Столь наглое обоснование присутствия оной поганой личности в квартире вызвало шквал неприятных и даже тревожных мыслей у Семечкина. Он теперь вполне здраво соображал, но от этого ему было только хуже. Мозг его взял на себя непосильный труд по обработке противоречивой информации. И чем дольше Николай Андреевич размышлял, тем все менее и менее понимал, что происходит, ко всему прочему решил, что крыша его от постоянного употребления спиртосодержащих веществ отъезжает в неведомые дали. Даже почувствовались какие-то зарождающиеся боли в лобной доле. Голова Николая Андреевича задымилась бы от напряженной работы, кабы не звонок в дверь, прозвучавший, как сигнал тревоги. Этот звонок заставил Семечкина вздрогнуть, и поток мыслей вызвал озноб по всему телу. Вдруг подумалось, что звонок находится в непосредственной связи с разговором Ипполита по телефону,— более того,— со страху Семечкину почудилось, что столь знакомый и надоевший до чертиков голос звонка изменился и теперь напоминает вопли дерущихся котов. Но, конечно, сие никак не могло быть правдой,— звонок звучал так же, как и обычно, то есть таким голосом, о котором говорят: «И мертвого подымет».
Николай Андреевич, пытаясь унять дрожь в ногах, бросился открывать. А, открывши, попятился назад. И следует отметить, было от чего: в проеме стоял высокий господин в черной блестящей шубе и бобровой шапке. Низким голосом он сказал:
—Здравствуйте, здравствуйте, достопочтенный Николай Андреевич. Я весьма рад находиться у вас в гостях.
И хотя никто его не приглашал (помутневшим рассудком Николай понимал, что сделать он этого еще не сумел), вошел в квартиру. Но он был не один; за ним проследовали еще два субъекта, один из которых держал на плече огромного пестрого нагловатого попугая. Другой субъект оказался девицей с абсолютно бледным, но поразительно красивым лицом.
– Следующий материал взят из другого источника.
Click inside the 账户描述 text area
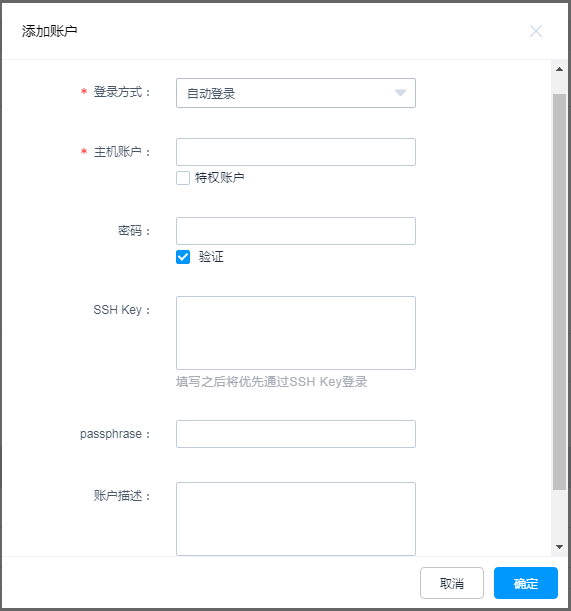The width and height of the screenshot is (571, 611). click(296, 519)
Девица вошла последней и захлопнула за собою дверь.
—Здравия желаю, сир!— проскрипел появившийся в прихожей Ипполит.
—Что же, достопочтенный господин Семечкин, вы гостей в прихожей-то держите?— Первая за гражданином в шубе вошедшая личность сказала это так, словно у нее на носу имелась прищепка, гнусавым, как у переводчика импортных фильмов, голосом.
А попугай на плече гнусавого гражданина, прищурив глаз, протрещал:
—Да что с ним говорить?! На дыбу его!
От этого рассудок у Андреевича вновь помутился, он раскрыл было рот, но захлопнул его, и зубы по-волчьи клацнули.